6.6 Interative Plot with plotly()

Until now, all the plots we created are all static. In this section, we will introduce a powerful tool named plotly() that can make interactive plots. If you haven’t done so, you need to first install the R package plotly.

install.packages("plotly")

Let’s start with a static scatterplot and make it interactive.

library(r02pro)
library(ggplot2)
library(plotly)
#> 
#> Attaching package: 'plotly'
#> The following object is masked from 'package:ggplot2':
#> 
#>     last_plot
#> The following object is masked from 'package:stats':
#> 
#>     filter
#> The following object is masked from 'package:graphics':
#> 
#>     layout
my_plot <- ggplot(data = gm2004) + geom_point(mapping = aes(x = sugar, y = cholesterol))
ggplotly(my_plot)

Upon a first look, this may look identical to a regular scatterplot. However, you can try to move your cursor to the points which will show the corresponding coordinates. Some other features offered are available via a bar of buttons on the top right of the plot. Some useful features include

  • Download plot as png.
  • Zoom: Zoom a region of the plot.
  • Pan: Move the plot around.

In addition to the vanilla scatterplots, you can use plotly with more complicated plots that involves aesthetics.

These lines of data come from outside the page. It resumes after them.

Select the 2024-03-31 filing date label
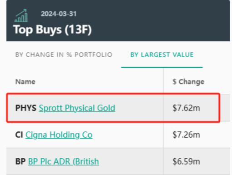Screen dimensions: 232x175 click(59, 14)
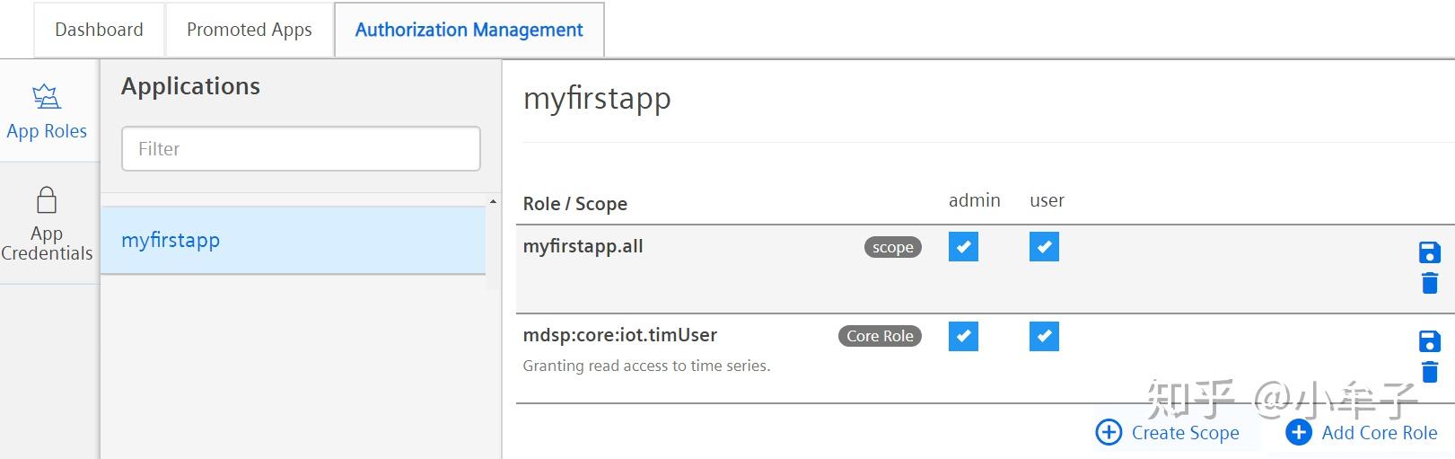The height and width of the screenshot is (459, 1455).
Task: Uncheck admin for myfirstapp.all
Action: pyautogui.click(x=963, y=247)
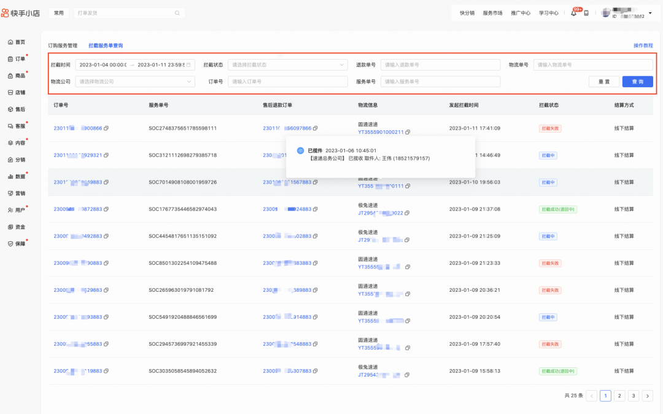This screenshot has height=414, width=663.
Task: Open the 操作教程 tutorial link
Action: point(643,45)
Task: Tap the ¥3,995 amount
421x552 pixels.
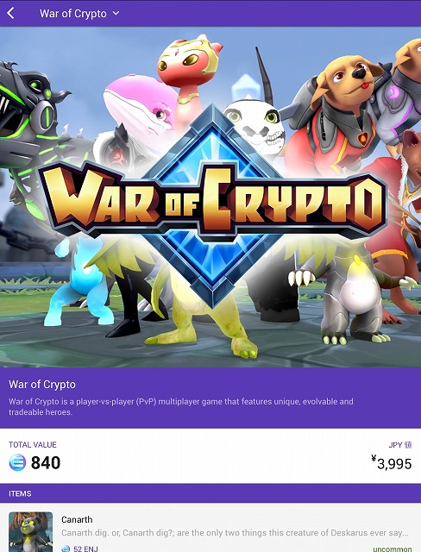Action: click(392, 463)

my_plot_continent <- ggplot(data = gm2004) + geom_point(mapping = aes(x = sugar,
    y = cholesterol, color = continent))
ggplotly(my_plot_continent)

Now, you can easily see the continent in addition to the sugarand cholesterol values for each data point.

Let’s try to use plotly with some other types of plots.

my_box_plot <- ggplot(data = na.omit(sahp), aes(x = house_style, y = sale_price)) +
    scale_x_discrete(limits = c("1Story", "2Story")) + geom_boxplot(mapping = aes(color = oa_qual >
    5))
ggplotly(my_box_plot)

For boxplots, we can easily see the values of summary statistics. You are welcome to try out plotly on other types of plots.